People in a fugue state may experience a “break”, and often move to another area, start a new life (get a differnt job, marry, have kids). Do they really “lose their memory”? It’s hard to say. Often they retain significant skills, but it’s at least as common for them to forget they have substantial professional training (e.g. a lawyer may be founf selling cars, without ever haveing displayed any special understanding of the law; a doctor who becomes a carpenter might be considered ‘bright’ but not show signs of a scientific education). Are they faking it or just repressing? It’s hard to say, but some cases have been striking enough that the question is apparently moot. The APA and DSM-IV recognizes the reality of the memory loss - but maybe you just have to accept it to treat it. I’m not familiar with any intensive neurological studies of such people, but I’m sure they must have been undertaken. It’s just too intriguing!

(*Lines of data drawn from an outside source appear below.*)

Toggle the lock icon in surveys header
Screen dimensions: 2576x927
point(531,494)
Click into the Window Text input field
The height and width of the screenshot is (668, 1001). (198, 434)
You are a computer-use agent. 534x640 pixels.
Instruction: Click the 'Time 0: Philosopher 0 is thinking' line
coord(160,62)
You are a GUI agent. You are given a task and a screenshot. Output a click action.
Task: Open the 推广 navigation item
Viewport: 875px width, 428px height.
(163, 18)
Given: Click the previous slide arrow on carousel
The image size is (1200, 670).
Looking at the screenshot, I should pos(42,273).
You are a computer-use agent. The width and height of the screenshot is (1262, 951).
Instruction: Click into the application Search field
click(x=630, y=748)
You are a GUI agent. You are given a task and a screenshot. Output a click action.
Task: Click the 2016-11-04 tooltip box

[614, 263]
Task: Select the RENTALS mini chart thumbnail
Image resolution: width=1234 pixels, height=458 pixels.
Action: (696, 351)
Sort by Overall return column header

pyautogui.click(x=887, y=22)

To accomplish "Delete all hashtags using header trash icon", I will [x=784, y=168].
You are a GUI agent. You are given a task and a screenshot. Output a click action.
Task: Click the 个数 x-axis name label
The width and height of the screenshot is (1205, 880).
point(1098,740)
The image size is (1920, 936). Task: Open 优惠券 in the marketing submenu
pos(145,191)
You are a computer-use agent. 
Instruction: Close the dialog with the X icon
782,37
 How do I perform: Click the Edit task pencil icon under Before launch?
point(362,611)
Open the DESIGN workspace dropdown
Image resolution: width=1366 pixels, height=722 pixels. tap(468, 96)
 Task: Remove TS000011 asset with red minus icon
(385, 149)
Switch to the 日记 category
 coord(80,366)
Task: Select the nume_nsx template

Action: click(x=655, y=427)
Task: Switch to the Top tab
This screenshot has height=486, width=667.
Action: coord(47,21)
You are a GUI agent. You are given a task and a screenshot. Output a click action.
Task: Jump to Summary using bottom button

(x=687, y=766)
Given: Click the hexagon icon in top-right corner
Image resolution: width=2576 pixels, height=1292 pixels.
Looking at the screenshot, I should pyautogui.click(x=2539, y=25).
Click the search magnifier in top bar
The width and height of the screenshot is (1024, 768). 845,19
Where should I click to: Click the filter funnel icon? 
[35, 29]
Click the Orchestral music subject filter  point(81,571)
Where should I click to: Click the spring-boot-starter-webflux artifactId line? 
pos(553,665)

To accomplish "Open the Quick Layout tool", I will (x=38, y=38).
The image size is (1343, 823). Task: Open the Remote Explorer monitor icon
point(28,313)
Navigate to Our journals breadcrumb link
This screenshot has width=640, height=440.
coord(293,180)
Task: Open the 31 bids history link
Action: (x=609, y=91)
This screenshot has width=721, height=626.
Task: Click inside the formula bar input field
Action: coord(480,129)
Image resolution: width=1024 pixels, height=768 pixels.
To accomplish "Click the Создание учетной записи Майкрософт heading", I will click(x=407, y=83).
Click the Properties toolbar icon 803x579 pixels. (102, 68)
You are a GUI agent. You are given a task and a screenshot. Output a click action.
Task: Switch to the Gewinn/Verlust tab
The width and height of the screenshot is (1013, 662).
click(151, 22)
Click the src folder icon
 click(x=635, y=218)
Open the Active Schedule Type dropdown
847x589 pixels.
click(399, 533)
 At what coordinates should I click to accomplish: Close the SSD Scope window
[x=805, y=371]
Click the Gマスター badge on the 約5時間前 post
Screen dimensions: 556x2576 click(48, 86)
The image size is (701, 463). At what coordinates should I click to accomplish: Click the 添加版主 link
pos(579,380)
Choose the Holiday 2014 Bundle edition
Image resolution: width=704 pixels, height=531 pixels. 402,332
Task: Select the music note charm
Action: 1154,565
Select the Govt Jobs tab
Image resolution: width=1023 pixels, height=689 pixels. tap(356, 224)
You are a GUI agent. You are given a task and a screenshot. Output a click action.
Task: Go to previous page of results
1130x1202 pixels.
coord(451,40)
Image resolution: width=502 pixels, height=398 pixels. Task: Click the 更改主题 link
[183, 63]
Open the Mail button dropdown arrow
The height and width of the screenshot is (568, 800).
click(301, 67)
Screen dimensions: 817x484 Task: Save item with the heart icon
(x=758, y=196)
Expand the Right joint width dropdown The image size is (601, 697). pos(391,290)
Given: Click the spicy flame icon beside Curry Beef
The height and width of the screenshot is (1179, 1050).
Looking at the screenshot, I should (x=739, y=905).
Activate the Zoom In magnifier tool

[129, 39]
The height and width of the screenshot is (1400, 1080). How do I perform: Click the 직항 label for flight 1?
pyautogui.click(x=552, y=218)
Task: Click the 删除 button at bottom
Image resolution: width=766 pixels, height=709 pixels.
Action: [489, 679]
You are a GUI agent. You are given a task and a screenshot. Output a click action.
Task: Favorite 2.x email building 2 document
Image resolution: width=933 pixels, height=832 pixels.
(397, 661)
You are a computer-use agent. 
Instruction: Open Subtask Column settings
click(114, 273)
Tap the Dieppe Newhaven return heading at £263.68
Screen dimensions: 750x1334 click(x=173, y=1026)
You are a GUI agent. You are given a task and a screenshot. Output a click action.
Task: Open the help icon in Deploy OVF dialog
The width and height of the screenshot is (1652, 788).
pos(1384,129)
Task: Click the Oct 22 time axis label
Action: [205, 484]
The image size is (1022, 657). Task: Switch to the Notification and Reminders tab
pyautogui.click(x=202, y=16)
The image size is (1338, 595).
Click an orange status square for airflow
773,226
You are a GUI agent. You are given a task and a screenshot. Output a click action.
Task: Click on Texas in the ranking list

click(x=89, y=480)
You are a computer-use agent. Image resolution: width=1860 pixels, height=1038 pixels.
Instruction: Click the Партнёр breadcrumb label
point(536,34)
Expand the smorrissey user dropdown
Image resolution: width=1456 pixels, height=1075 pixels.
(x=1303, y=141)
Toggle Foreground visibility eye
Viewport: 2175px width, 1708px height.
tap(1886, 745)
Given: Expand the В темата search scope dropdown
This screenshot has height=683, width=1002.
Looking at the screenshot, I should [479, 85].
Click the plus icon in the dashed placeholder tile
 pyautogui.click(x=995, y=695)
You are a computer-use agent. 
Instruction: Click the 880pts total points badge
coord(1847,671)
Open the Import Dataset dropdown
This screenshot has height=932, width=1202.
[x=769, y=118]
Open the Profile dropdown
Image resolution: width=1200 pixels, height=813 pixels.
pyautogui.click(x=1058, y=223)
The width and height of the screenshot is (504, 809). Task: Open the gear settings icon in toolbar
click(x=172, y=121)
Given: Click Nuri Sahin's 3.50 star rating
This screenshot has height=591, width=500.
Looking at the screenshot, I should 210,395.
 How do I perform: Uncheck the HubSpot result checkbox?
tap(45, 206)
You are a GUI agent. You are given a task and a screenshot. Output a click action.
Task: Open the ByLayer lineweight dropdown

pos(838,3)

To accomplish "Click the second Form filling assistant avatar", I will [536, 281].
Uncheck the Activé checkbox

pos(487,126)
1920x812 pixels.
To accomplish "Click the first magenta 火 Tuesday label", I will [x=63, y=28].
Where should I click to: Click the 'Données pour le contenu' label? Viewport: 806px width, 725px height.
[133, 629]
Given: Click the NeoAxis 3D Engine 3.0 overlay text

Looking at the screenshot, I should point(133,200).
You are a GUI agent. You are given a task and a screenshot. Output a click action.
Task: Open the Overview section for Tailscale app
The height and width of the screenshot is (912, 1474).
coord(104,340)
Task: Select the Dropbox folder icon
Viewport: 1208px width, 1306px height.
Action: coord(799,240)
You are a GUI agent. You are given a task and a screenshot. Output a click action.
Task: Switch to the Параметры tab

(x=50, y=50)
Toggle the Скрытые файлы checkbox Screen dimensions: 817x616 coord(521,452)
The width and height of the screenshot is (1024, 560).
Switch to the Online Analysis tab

Stress is usually a factor. Organic disease or trauma (physical or emotional) can sometimes play a role, but it’s not necessary, and it’s often impossible to say exactly what role they played in the fugue state, even when they are present.

Fugue states are very uncommon (but apparently real). Feigned fugue states are much more common. Running away is rampant.

However, some cases have gone into a fugue state when they were apparently happy at home, and may return to their old life and spouses with apparent equanimity, when they are “discovered”, and may be perfectly happy in the life they left. Each case is unique.

Humans are a funny species. Gödel was right: no symbolic system can contain a complete description of itself.